Eu, que enquanto corria para atingir a escada olhava constantemente para trás, vi que o monstro
tentacular lançou uma espécie de jato negro na direção da criatura que nos salvará. Ouvi dizer que
os polvos do nosso mundo também conseguem fazer isso. Por um momento os raios cessaram e nesse
pequeno intervalo de tempo, um dos tentáculos capturou Wallace. Ele gritava de desespero e eu
tentei resgatá-lo, mas era tarde demais, o monstro que já estava bem mais próximo de nós, puxou ele
e, abrindo uma enorme boca repleta de dentes afiados como navalha, o engoliu. Assim morreu meu
querido amigo. Horrorizado e tomado por raiva e terror, decidi que a morte que Wallace não seria
em vão e tentei, com todas as minhas forças, correr na direção da escada. O monstro lançou um dos
seus tentáculos na minha direção mas a criatura alada, que já estava livre do jato, lançou mais um
raio desintegrando o tentáculo.
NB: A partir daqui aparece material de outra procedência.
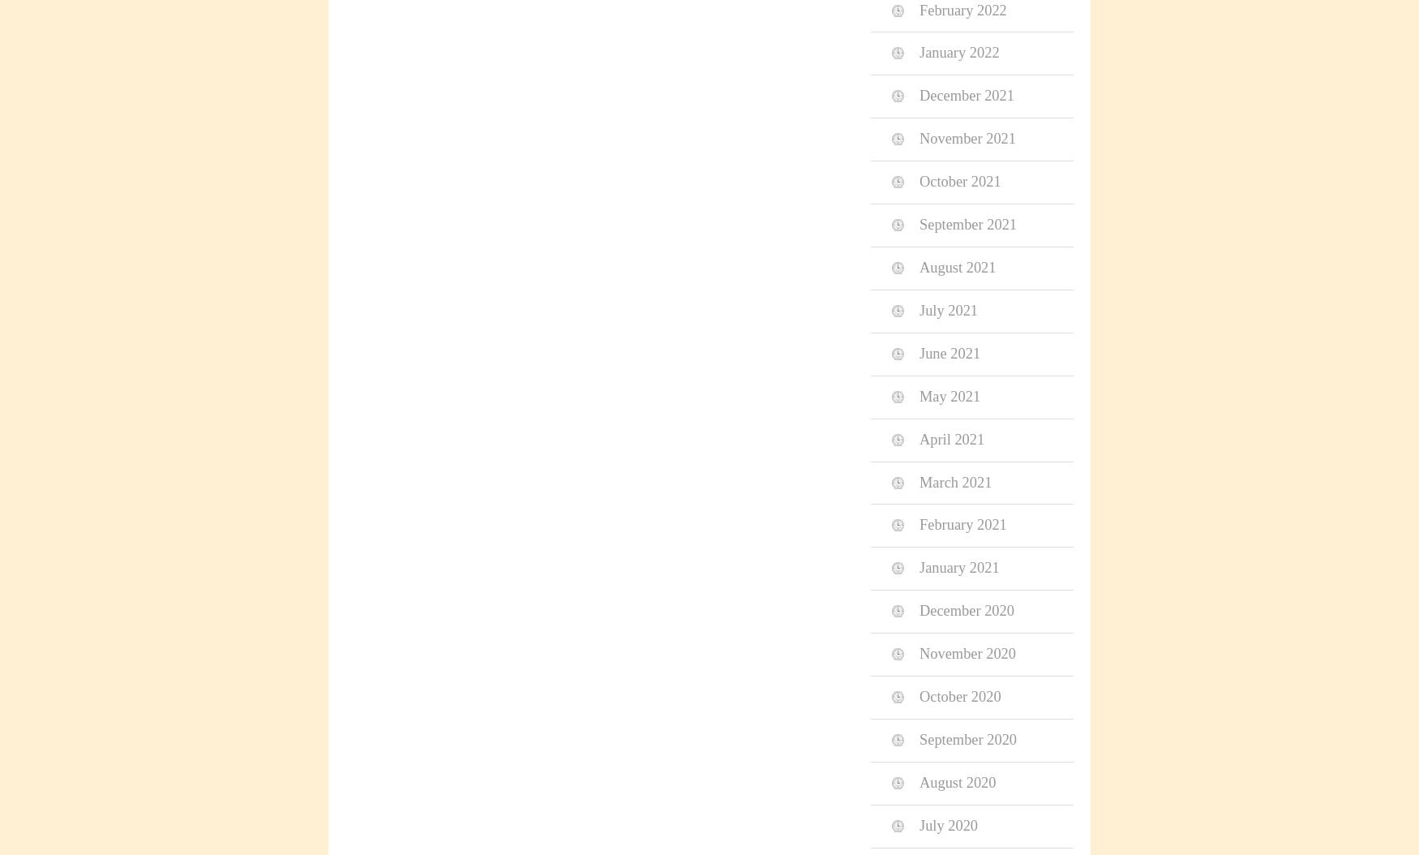 The width and height of the screenshot is (1419, 855). What do you see at coordinates (962, 10) in the screenshot?
I see `'February 2022'` at bounding box center [962, 10].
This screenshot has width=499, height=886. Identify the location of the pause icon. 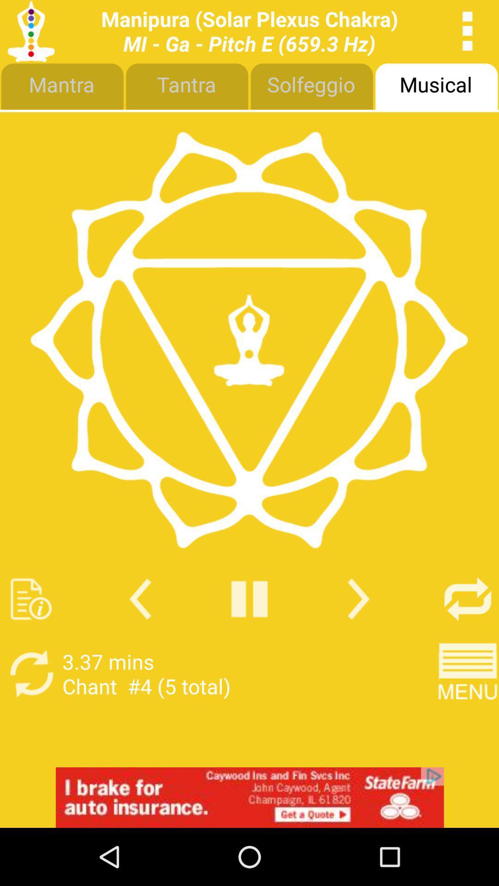
(249, 641).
Finalmente cheguei a escada e comecei a descer, lembro-me de ter
olhado para trás mas, devido ao ângulo da descida, eu já não vira mais o monstro. Um grande clarão
e um estrondo preencheram toda a ilha, e eu fui lançado aos ares. A única coisa que seguem esses
eventos que me lembro é de ter acordado em um leito do hospital público de Glasgow.
As enfermeiras disseram-me que eu fora trazido por um pescador que disse ter me
encontrado na costa oeste da Escócia. Segundo a enfermeira eu havia passado dezessete dias em
coma, falando poucas vezes sobre uma ilha musgosa. A lembrança da ilha trouxe de volta para mim
todos aqueles terríveis momentos, e passei um bom tempo assustado e entristecido. No dia dezoito de
março tive alta e viajei para Londres, onde estou atualmente. Daqui espero pegar uma embarcação
que me leve para Finlândia. Essa é a história que tenho para lhe contar, minha amada, gostaria de
lhe dar boas notícias mas devo sempre professar a verdade, estou bem, mas ainda fico triste e
pensativo na imensidão do universo, e no quão pequeninos e insignificantes nós somos. As conversas
dos seres humanos perderam sentido para mim, não consigo mais achar graça em meros assuntos, eu
que já contemplei a imensidão do infinito. Espero chegar logo em casa e correr para o seu caloroso
abraço, pois a única coisa que tenho certeza no momento, é que lhe amo. Às vezes ainda acordo à
noite assustado com sonhos sobre ilhas, musgos, naufrágios e batalhas titânicas entre criaturas que
perturbam o imaginário humano. Me assusto ainda mais quando tenho a impressão de nefastos
tentáculos acariciando o meu pé à noite. Por agora é só, espero chegar bem.
Do seu esposo que tanto lhe ama, Richard.